[Data records]
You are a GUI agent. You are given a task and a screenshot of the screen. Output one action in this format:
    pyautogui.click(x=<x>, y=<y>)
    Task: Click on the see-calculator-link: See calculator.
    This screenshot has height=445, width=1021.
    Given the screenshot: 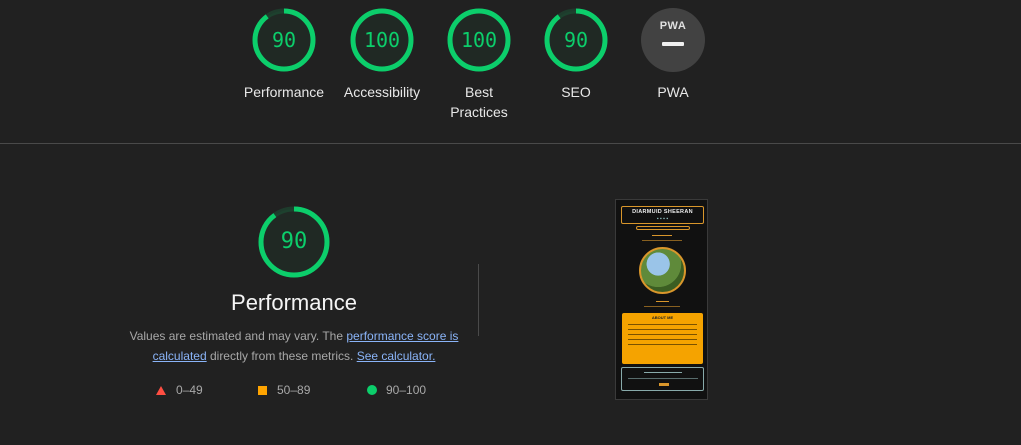 What is the action you would take?
    pyautogui.click(x=396, y=356)
    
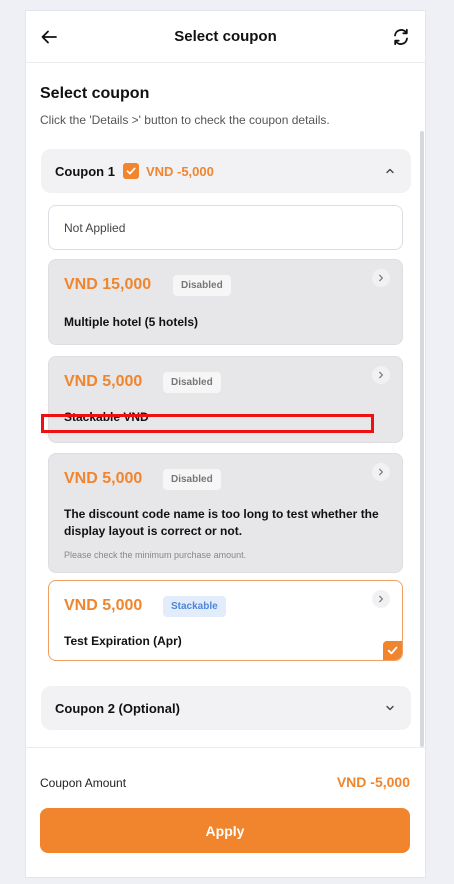 The width and height of the screenshot is (454, 884). Describe the element at coordinates (390, 171) in the screenshot. I see `chevron-up-icon` at that location.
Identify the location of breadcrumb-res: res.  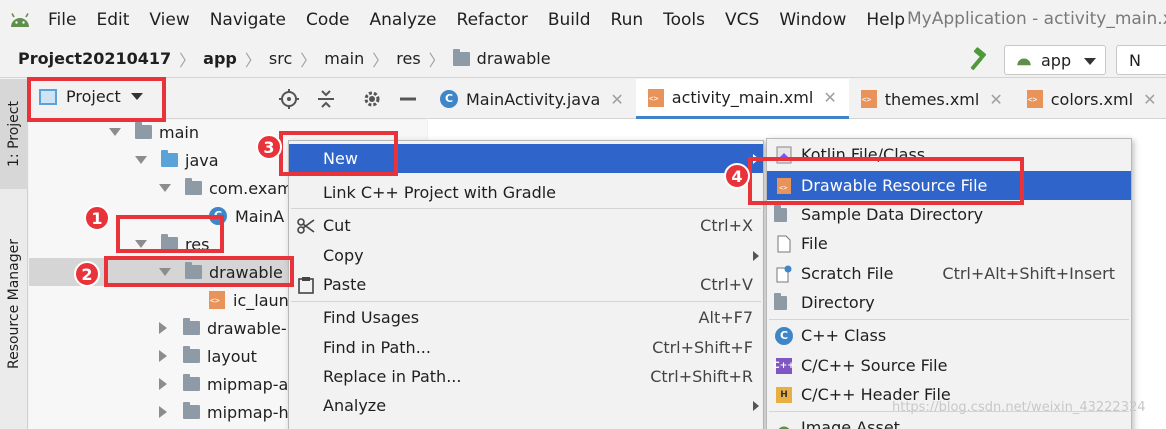
(408, 58).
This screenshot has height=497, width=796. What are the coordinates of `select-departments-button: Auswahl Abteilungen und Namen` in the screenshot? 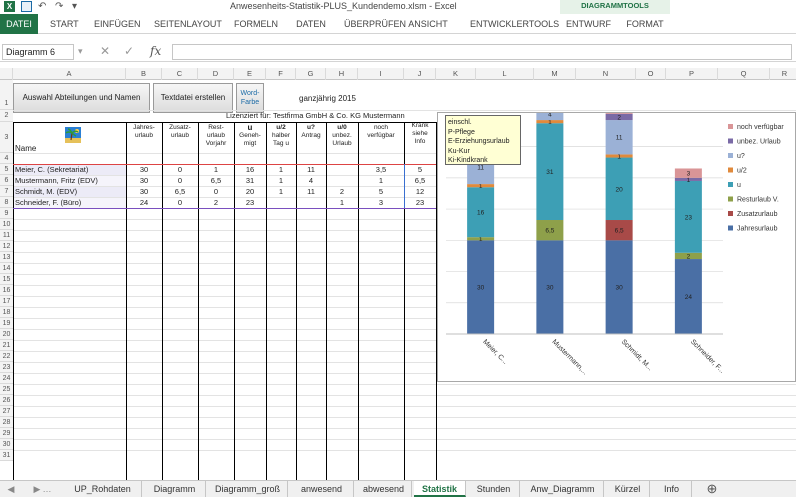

TASK DIRECTIONS:
Reproduce the lines word for word, beginning at the line that contains "Identify the location" and continuing through the end of the items. Omit the pictures from your copy.

ANSWER TO THIS EXERCISE:
Identify the location of breadcrumb-res: res.  
(408, 58).
This screenshot has height=497, width=796. What are the coordinates of `select-departments-button: Auswahl Abteilungen und Namen` in the screenshot? 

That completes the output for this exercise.